▶ Information supplied:
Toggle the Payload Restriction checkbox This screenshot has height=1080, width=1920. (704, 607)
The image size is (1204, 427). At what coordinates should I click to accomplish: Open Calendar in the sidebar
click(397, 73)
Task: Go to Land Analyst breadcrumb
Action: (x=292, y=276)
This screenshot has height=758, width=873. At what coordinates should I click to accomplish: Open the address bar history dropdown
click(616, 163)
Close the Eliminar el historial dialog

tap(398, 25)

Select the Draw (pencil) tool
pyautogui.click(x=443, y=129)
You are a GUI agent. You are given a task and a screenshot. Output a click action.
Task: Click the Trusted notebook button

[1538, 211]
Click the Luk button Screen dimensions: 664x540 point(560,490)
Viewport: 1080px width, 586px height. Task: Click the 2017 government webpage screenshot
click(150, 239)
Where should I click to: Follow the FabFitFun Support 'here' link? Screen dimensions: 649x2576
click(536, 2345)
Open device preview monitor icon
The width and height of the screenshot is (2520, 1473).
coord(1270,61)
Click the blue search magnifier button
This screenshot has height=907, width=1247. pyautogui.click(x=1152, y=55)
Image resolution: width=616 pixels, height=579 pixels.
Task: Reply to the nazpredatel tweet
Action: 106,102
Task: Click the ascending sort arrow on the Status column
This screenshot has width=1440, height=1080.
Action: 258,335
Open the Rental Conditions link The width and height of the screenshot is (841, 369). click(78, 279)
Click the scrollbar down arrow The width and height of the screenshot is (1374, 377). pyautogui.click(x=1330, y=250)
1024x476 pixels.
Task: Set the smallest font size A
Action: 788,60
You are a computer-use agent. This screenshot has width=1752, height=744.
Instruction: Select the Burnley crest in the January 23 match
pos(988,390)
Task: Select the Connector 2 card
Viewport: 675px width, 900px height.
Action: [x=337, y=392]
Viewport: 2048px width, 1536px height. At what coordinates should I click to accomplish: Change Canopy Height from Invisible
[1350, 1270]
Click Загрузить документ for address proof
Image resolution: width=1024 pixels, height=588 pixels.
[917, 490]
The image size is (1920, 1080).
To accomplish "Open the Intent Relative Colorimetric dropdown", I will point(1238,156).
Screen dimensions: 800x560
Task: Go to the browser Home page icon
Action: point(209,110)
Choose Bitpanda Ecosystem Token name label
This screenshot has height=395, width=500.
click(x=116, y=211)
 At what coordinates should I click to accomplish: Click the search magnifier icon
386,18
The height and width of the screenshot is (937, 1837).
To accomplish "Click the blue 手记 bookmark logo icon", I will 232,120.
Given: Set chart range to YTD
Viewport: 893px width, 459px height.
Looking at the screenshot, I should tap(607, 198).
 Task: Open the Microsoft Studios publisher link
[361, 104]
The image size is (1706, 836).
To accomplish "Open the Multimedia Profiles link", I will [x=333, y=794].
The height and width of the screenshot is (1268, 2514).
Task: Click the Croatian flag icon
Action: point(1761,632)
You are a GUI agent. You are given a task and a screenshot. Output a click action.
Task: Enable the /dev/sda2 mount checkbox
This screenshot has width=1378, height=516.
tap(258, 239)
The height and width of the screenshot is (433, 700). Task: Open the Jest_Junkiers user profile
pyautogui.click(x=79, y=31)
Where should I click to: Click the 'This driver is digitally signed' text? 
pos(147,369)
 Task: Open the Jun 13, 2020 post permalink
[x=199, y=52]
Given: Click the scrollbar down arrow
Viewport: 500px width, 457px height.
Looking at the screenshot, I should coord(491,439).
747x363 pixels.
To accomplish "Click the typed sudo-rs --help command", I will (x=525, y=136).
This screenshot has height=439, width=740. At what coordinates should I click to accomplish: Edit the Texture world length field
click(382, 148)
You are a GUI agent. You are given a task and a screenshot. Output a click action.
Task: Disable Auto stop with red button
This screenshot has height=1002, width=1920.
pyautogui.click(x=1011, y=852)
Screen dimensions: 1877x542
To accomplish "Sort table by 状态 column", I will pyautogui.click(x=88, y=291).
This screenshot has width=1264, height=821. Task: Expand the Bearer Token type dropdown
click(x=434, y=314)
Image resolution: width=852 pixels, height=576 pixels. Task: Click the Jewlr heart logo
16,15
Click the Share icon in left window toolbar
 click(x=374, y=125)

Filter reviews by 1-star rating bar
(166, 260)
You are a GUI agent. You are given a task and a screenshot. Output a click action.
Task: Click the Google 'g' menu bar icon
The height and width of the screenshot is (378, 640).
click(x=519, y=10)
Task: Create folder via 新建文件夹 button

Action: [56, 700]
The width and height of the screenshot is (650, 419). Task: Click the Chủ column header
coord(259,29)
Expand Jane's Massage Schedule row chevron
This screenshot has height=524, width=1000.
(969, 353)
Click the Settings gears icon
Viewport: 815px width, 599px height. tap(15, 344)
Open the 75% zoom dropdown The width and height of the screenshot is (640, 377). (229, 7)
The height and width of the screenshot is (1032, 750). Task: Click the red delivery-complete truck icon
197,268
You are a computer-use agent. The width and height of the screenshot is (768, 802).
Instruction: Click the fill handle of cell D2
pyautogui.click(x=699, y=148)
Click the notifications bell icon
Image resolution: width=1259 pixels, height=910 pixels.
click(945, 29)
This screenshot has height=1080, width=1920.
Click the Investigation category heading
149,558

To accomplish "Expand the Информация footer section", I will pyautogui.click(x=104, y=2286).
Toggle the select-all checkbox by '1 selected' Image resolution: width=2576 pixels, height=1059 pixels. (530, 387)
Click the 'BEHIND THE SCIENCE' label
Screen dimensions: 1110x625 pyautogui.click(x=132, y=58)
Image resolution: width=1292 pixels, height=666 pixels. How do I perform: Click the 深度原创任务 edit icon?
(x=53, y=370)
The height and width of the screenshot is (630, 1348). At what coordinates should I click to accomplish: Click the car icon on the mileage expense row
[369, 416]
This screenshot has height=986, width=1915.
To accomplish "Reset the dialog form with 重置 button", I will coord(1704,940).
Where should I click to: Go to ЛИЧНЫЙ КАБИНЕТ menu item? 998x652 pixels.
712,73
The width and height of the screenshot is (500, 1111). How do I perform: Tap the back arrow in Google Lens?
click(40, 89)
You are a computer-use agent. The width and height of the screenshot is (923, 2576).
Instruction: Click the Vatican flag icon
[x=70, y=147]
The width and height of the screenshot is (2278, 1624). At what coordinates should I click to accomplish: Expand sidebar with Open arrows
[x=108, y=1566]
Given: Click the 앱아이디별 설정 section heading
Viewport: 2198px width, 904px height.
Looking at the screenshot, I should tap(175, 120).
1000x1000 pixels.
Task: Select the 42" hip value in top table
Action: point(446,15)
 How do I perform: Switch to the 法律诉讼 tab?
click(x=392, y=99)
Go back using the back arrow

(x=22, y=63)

▶ What you will do: Pull out every line of the listing above that contains the string "size".

▶ Solution below:
The image size is (1204, 427). At what coordinates should I click to accomplish: Open Calendar in the sidebar
Task: Set the smallest font size A
The image size is (1920, 1080).
The image size is (1706, 836).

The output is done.